Emerging market sovereign debt tracked the gyrations in equity markets on Friday, with wider spreads at the open reflecting concerns US economic growth will slow while more credit problems lurk in the bank sector.
As equities pulled back to near the break-even point for the day in the United States and benchmark US Treasuries have rallied on the gloomy outlook, emerging market debt spreads improved slightly, but investors exercised caution.
"It is frankly what has been the main driver for emerging markets over the last three months. Nothing in the last three months is the result of anything that was fundamentally wrong with these credits," said Jeff Grills, co-head of J.P. Morgan Asset Management's emerging market debt fund in New York.
The benchmark J.P. Morgan Emerging Markets Bond Index Plus widened another five basis points to 203 basis points over stronger US Treasuries. On Thursday spreads widened by 12 basis points. "The market is really following equities. We opened much wider when stocks fell sharply but we've narrowed that gap in line with stocks rebounding. We're still wider on the day and this correlation will continue into next week," said one trader at a German bank in New York. Emerging market debt prices were only a little weaker and many of the cash bond issues were mixed.
Brazil's benchmark 2040 bond was unchanged with a bid of 134.063, yielding 5.546 percent. However five-year credit default swaps, which provide protection against defaults and restructurings, widened two basis points to 91.

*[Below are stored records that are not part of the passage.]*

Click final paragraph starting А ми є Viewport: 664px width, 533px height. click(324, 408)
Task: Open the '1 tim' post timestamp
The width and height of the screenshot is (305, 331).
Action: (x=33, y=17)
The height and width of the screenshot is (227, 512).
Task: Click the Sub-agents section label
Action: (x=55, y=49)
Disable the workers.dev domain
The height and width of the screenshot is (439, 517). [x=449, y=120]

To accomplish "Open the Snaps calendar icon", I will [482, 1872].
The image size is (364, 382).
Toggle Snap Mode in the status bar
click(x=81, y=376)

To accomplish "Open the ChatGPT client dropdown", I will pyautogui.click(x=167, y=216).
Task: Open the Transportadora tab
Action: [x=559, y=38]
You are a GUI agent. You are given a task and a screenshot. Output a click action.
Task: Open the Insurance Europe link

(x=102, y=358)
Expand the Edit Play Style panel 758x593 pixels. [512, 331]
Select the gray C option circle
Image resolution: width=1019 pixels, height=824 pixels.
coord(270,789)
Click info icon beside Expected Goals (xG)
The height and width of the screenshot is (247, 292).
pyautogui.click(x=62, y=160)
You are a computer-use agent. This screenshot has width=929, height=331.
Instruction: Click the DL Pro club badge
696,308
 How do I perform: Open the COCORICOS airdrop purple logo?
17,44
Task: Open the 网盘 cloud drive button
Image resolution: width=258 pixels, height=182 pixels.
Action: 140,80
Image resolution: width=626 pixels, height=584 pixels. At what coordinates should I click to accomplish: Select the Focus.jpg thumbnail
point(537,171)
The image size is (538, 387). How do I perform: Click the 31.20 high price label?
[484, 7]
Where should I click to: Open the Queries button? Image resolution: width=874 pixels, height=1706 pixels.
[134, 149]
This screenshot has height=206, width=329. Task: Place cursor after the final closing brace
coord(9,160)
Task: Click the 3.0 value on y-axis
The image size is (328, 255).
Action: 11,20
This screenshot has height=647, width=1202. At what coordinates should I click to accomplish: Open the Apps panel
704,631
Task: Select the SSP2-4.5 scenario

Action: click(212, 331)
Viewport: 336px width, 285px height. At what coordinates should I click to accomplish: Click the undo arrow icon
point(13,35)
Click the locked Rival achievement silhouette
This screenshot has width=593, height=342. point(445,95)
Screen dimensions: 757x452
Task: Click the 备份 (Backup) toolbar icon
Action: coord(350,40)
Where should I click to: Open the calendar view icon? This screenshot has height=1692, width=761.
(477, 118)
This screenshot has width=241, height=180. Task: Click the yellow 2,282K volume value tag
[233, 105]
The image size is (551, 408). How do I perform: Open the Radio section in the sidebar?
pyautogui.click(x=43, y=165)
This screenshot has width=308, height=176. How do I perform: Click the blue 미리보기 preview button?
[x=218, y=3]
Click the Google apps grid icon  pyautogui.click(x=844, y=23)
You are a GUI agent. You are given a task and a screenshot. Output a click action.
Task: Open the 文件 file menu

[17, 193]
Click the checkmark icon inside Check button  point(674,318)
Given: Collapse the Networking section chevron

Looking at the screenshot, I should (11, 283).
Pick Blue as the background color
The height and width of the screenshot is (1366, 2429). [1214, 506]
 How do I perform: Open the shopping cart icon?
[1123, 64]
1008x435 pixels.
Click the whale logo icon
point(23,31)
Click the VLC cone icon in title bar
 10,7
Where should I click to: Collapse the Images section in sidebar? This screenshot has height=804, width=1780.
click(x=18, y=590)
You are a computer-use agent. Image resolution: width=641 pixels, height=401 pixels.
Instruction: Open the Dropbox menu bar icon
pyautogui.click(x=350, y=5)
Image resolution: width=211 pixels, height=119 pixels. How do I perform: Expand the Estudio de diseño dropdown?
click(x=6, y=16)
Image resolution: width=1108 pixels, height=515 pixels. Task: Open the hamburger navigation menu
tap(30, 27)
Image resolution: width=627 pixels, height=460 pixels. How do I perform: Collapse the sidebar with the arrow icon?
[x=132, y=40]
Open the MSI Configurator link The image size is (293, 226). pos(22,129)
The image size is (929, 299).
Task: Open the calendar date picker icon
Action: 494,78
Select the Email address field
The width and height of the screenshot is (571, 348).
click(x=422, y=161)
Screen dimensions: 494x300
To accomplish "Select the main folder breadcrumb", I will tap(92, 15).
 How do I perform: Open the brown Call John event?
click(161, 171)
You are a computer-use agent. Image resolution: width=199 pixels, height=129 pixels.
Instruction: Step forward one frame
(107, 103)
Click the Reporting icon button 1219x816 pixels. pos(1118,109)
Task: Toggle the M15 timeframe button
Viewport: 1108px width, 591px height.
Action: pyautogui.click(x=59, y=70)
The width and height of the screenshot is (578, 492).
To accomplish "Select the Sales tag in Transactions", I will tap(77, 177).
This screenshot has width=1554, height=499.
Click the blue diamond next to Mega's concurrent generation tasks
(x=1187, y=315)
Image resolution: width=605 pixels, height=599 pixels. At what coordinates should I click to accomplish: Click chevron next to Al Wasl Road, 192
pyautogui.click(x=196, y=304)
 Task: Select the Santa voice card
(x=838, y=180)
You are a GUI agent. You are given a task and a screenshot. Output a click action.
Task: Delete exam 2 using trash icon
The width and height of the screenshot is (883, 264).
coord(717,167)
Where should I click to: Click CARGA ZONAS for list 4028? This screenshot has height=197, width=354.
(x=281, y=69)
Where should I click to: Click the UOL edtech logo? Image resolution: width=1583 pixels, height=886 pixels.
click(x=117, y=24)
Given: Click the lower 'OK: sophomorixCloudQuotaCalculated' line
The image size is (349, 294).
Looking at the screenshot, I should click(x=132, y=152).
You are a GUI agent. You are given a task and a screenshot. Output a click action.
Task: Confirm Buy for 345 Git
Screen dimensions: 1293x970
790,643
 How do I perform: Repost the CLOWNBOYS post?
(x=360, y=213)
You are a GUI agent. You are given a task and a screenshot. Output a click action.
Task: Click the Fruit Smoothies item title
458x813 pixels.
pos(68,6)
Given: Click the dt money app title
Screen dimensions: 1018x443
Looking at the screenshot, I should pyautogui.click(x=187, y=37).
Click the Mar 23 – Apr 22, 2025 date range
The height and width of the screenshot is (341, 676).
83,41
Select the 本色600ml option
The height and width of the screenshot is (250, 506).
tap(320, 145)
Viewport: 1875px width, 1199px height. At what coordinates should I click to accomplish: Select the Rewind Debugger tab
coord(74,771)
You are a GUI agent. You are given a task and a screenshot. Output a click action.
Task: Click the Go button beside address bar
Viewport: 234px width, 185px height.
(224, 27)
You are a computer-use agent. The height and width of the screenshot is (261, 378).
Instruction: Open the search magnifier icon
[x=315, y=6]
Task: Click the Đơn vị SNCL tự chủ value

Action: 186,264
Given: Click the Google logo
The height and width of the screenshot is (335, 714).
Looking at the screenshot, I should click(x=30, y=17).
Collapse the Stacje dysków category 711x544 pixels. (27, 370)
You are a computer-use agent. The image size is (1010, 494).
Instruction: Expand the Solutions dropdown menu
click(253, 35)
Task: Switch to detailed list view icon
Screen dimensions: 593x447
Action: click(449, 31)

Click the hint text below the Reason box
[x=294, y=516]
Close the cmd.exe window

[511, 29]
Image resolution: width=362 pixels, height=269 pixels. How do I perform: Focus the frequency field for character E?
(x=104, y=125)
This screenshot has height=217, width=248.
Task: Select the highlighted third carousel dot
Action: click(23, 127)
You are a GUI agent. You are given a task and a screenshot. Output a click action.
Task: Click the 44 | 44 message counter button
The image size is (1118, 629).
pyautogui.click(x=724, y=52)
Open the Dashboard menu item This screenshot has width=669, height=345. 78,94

Venezuela, which should be benefiting from record high oil prices saw its benchmark 2027 bond fall 0.375 points in price to bid 109.063, yielding 8.306 percent. The five-year CDS is wider by 17 basis points to 367 basis points.
Investors are nervous about putting money to work in Venezuela, even with record energy prices, due to the re-nationalising of its oil industry and lack of investment, plus higher social spending that is putting upward pressure on inflation.
"If you are buy and hold in a country like Venezuela, in our opinion, you are going to be amply rewarded given what is going on in oil," said J.P. Morgan's Grills. Additionally, Venezuela announced on Friday that it would issue new debt over the next five months to reduce monetary liquidity that has fuelled Latin America's highest inflation and pressured a rapidly depreciating currency.